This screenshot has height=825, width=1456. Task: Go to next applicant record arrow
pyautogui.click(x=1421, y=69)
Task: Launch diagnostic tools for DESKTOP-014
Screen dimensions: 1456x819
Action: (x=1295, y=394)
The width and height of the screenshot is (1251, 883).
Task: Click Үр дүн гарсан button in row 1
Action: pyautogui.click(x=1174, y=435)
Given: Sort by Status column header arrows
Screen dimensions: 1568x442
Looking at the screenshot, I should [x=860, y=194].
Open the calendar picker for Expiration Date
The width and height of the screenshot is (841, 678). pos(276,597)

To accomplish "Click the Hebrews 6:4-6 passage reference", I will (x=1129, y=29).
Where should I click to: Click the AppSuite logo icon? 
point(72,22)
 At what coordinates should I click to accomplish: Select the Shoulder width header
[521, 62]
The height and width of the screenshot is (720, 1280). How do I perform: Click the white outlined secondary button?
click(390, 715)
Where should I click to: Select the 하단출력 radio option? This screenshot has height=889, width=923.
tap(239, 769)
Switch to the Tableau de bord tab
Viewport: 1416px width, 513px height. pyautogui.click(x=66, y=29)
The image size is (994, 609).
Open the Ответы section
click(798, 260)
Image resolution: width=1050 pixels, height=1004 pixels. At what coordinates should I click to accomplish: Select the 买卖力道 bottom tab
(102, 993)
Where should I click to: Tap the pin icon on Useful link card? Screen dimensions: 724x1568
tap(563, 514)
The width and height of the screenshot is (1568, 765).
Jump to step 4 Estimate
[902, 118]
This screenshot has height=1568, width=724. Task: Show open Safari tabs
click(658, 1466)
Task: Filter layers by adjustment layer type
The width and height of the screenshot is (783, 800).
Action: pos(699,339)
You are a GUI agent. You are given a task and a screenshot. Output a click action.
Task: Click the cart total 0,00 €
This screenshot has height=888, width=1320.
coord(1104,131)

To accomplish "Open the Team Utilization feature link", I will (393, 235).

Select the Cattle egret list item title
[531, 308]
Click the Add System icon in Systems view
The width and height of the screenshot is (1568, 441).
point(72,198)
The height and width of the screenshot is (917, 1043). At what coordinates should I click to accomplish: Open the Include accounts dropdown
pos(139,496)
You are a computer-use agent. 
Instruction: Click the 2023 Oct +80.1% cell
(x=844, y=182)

● **Aufgabenstellung**: Filtere die Auflistung und behalte nur die Zeilen, in denen die Zeichenfolge „link“ vorkommt.

● **Antwort**:
Where should I click to: Tap the pin icon on Useful link card? Screen dimensions: 724x1568
To accomplish "Open the Team Utilization feature link", I will (393, 235).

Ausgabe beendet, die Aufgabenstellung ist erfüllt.